[Exercise data Boundary: Start]

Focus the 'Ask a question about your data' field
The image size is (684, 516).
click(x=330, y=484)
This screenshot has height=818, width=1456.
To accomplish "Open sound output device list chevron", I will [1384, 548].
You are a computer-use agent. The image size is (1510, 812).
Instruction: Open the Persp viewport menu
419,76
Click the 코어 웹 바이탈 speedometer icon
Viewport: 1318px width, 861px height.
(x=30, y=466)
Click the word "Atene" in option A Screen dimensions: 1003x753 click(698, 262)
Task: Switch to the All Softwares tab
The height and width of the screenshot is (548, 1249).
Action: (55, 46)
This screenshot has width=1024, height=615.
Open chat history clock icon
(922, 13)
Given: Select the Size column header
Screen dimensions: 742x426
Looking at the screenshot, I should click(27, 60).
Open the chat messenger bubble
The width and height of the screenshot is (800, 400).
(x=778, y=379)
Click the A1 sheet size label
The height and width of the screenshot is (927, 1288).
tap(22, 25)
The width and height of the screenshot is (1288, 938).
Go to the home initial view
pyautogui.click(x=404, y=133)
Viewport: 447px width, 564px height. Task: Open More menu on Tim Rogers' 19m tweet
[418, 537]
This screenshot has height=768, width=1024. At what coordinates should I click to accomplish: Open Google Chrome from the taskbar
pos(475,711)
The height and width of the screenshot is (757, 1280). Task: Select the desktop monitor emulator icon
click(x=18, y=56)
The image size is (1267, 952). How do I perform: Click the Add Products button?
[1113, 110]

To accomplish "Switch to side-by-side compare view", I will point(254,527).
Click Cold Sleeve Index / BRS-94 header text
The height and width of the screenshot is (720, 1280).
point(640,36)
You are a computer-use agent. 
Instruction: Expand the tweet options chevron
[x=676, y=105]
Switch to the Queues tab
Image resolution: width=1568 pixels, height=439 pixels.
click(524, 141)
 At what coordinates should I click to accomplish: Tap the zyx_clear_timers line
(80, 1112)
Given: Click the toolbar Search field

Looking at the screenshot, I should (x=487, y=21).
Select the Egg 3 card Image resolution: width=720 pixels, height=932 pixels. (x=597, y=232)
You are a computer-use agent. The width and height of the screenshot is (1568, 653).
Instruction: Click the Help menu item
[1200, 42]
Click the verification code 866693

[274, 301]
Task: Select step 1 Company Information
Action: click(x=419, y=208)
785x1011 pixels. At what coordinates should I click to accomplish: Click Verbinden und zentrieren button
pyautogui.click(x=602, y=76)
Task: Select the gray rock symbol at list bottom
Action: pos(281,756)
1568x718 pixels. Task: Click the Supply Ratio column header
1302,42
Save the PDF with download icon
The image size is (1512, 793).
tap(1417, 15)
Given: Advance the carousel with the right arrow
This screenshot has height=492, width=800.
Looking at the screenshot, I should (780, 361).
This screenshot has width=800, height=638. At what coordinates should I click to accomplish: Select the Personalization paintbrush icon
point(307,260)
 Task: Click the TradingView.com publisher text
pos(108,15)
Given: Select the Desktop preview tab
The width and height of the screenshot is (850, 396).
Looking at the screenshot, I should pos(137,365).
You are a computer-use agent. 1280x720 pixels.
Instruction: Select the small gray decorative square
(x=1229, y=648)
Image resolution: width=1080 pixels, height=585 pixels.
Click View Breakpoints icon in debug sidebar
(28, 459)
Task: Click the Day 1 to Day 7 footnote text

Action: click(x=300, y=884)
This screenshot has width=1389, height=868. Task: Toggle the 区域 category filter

[Exercise data Boundary: End]

● **Task item**: Reproduce verbatim the range of lines that opens the records and closes with the line containing "Click Cold Sleeve Index / BRS-94 header text". Omit everything after it.

● **Completed exercise**:
Focus the 'Ask a question about your data' field
The image size is (684, 516).
click(x=330, y=484)
This screenshot has height=818, width=1456.
To accomplish "Open sound output device list chevron", I will [1384, 548].
You are a computer-use agent. The image size is (1510, 812).
Instruction: Open the Persp viewport menu
419,76
Click the 코어 웹 바이탈 speedometer icon
Viewport: 1318px width, 861px height.
(x=30, y=466)
Click the word "Atene" in option A Screen dimensions: 1003x753 click(698, 262)
Task: Switch to the All Softwares tab
The height and width of the screenshot is (548, 1249).
Action: (55, 46)
This screenshot has width=1024, height=615.
Open chat history clock icon
(922, 13)
Given: Select the Size column header
Screen dimensions: 742x426
Looking at the screenshot, I should click(27, 60).
Open the chat messenger bubble
The width and height of the screenshot is (800, 400).
(x=778, y=379)
Click the A1 sheet size label
The height and width of the screenshot is (927, 1288).
tap(22, 25)
The width and height of the screenshot is (1288, 938).
Go to the home initial view
pyautogui.click(x=404, y=133)
Viewport: 447px width, 564px height. Task: Open More menu on Tim Rogers' 19m tweet
[418, 537]
This screenshot has height=768, width=1024. At what coordinates should I click to accomplish: Open Google Chrome from the taskbar
pos(475,711)
The height and width of the screenshot is (757, 1280). Task: Select the desktop monitor emulator icon
click(x=18, y=56)
The image size is (1267, 952). How do I perform: Click the Add Products button?
[1113, 110]

To accomplish "Switch to side-by-side compare view", I will point(254,527).
Click Cold Sleeve Index / BRS-94 header text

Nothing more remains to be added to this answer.